Dopo dieci anni di pensieri, dubbi ed altri progetti, nell'autunno 2022 Baù, Beber e Tondini si trovano a Capanna Trieste, si caricano i sacconi sulle spalle e finalmente vanno incontro al loro ormai decennale enigma. Ci mettono sette giornate non consecutive in parete per venire a capo del rebus, scovando una linea a detta loro magnifica, che supera le più rosee aspettative.
È il 4 novembre quando calpestano la neve in cima alla grande Torre e si abbracciano emozionati.
 

“Come sempre, al di là degli aspetti tecnici, è l’esperienza umana a rimanere impressa in maniera più vivida, e questa avventura è stata possibile solo grazie ad un grande lavoro di squadra e ad un affiatamento perfetto. Una volta scesi a valle, decidiamo di ribattezzare la via “Enigma”, per lo stato di incertezza che ci ha accompagnato per tutta la salita, fino agli ultimi tiri, dove la roccia compattissima non lasciava sperare di trovare una via verso l’alto.”


Manca ancora un ultimo tassello per chiudere il cerchio: la ripetizione in libera e in unica soluzione dell’intera via. L'inverno è però arrivato e l’appuntamento è rimandato alla primavera.

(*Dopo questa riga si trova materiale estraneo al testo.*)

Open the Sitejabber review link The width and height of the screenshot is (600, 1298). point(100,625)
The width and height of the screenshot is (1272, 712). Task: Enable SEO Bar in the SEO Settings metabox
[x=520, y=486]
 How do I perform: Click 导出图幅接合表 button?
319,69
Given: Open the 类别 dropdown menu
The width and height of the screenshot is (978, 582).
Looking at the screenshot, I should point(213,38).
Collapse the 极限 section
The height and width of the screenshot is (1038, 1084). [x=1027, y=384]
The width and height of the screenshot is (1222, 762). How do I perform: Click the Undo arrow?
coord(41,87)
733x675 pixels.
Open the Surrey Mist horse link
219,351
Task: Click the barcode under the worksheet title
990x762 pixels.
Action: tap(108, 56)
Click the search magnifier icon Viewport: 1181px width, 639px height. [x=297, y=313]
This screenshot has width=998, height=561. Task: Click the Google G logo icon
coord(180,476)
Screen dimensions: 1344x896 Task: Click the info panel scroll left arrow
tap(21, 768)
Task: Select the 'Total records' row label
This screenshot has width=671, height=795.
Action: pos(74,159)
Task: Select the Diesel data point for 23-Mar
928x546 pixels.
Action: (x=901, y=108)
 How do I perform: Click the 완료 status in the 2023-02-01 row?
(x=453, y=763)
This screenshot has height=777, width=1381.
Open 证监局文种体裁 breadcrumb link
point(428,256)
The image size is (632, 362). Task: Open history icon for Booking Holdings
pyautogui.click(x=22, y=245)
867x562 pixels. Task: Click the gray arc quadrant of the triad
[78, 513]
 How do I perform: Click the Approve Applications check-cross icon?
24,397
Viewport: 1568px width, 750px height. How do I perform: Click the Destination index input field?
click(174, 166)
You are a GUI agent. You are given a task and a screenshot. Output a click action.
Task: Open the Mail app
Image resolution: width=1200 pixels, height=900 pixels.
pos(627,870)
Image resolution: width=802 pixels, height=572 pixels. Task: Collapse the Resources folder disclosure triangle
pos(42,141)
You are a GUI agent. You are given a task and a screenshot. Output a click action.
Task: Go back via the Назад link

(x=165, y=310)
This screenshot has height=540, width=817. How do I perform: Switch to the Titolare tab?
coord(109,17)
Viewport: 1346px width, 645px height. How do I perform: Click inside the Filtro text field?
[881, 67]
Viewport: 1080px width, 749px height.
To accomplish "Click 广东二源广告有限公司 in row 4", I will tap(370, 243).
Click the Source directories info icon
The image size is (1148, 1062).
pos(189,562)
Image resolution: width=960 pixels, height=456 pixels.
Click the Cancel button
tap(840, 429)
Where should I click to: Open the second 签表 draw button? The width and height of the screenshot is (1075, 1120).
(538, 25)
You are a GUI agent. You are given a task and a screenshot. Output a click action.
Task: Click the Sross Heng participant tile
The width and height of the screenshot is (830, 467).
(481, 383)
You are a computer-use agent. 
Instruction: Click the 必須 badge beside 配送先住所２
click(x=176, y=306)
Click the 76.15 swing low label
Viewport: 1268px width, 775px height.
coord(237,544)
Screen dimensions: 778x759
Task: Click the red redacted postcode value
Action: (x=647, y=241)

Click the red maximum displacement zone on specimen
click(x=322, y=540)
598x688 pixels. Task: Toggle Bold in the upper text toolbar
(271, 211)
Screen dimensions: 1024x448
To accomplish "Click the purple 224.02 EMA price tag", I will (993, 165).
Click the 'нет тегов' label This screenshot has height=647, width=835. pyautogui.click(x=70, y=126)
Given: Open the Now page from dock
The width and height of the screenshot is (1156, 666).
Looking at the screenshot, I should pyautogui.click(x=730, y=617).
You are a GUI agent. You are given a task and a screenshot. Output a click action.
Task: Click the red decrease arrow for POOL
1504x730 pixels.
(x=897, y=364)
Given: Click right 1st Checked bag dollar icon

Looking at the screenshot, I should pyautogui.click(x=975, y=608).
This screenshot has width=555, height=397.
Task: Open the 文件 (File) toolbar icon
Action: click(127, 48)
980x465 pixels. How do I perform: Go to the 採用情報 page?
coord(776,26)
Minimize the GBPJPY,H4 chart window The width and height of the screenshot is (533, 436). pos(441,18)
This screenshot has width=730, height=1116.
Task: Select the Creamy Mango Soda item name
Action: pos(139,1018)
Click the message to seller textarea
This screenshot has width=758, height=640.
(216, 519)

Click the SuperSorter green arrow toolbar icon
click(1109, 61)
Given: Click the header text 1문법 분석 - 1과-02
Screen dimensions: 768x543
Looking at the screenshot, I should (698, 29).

“A marzo osserviamo la totale mancanza di neve in Dolomiti e pensiamo: super, ad Aprile andiamo! In fondo la Torre Trieste è in pieno sud, perfetta per le mezze stagioni.”

La primavera del 2023 è invece pazza e imprevedibile, costringe gli alpinisti a cambiare i piani: continuano a guardare il meteo, a riprogrammare, ma non si presenta mai una finestra buona di almeno due giorni. Arriva la fine di giugno, quando ormai il sole estivo rende rovente la parete sud della Torre Trieste.

“Il detto dice la fortuna aiuta gli audaci ed è proprio quello che succede. Abbiamo troppa voglia di scalare e ripetere la nostra via, decidiamo di provarci, comunque vada, il 24 e 25 giugno.
Un abbassamento repentino delle temperature ci fa scalare in maniera perfetta, senza mai togliere l’antivento. Ci alterniamo sui 28 tiri che portano alla cima, incitandoci a vicenda e, pur conoscendola, rimanendo stupiti dalla bellezza ma anche dall’intensità della via. Ci concediamo un bivacco allietato dal fuoco sulla grande cengia a due terzi di parete e il giorno seguente tocchiamo nuovamente la cima raggiunta lo scorso Novembre. L’Enigma è risolto, l’ultimo pezzo del puzzle è posizionato; adesso non rimane che attendere che altre cordate vengano a ripeterla, per darci il loro parere!”

 

Ale, hai aperto in questi anni vie in Civetta, Cima Ovest di Lavaredo, Torre Trieste, oltre a molte altre cime. Stai lasciando il tuo "marchio di fabbrica" sulle grandi pareti delle Dolomiti. C'è uno stile che accomuna le tue vie, oppure senti di aver vissuto un'evoluzione nel tempo?

“Effettivamente ormai iniziano ad essere parecchie, dovrei contarle. Lo stile è sempre lo stesso: apertura in libera a chiodi tradizionali e protezioni veloci. La prima linea importante è stata Chimera Verticale, nel 2009, e lo stile con il quale apro ancora oggi è molto simile. L’unica differenza è che oggi mi interessa molto di più aprire in libera, senza passi in artificiale.
Questo durante le prime esperienze era un requisito meno importante, nel senso che aprivo anche in artificiale e poi si cercava la libera in un secondo momento. Adesso invece si provano le protezioni, si vola e si scala sempre o quasi. Ad esempio in Torre Trieste ho aperto solamente 3-4 metri in artificiale. Ero alla fine di un diedro e c’era un blocco instabile che non potevo rischiare di far cadere, perché era proprio sopra la testa dei miei compagni. Ho quindi deciso di salire in artificiale. Dopo aver rimosso il pericolo, abbiamo scalato in libera anche quel breve tratto che mancava.”

 

Cosa cambia nel tuo approccio mentale quando parti per un tiro in apertura oppure per una libera difficile trad?

“Direi che la differenza maggiore è che in apertura sono consapevole al 100% della qualità delle protezioni che piazzo. Invece in una ripetizione, se ci sono delle protezioni in loco, mi devo affidare alle capacità e al lavoro dell’apritore, è un atto di fiducia. Sicuramente il fatto di sapere la difficoltà di un tiro aiuta, ma a volte in apertura entro in una trance agonistica e un livello di concentrazione che è difficile raggiungere in una ripetizione. Molto spesso nelle libere mi son trovato a sentire più fatica di quella fatta in apertura!”

 

Che suggerimento daresti ad un bravo alpinista che ha voglia di provare ad aprire qualcosa di nuovo?

Intanto è fondamentale imparare a chiodare e avere la pazienza di farlo.

Poi, dal mio punto di vista, è inutile forzare linee molto impegnative quando appena a lato ci sono delle rampe su cui si può salire più facilmente. Oggi l’innalzamento delle capacità arrampicatorie permette di guardare le pareti con un occhio diverso. Per aprire nuove vie bisogna sicuramente salire con le difficoltà, ma è molto importante cercare di aprire delle linee logiche e rispettose delle linee preesistenti. Insomma, come diceva il grande Bruno Detassis: Bisogna sempre cercare il facile nel difficile.”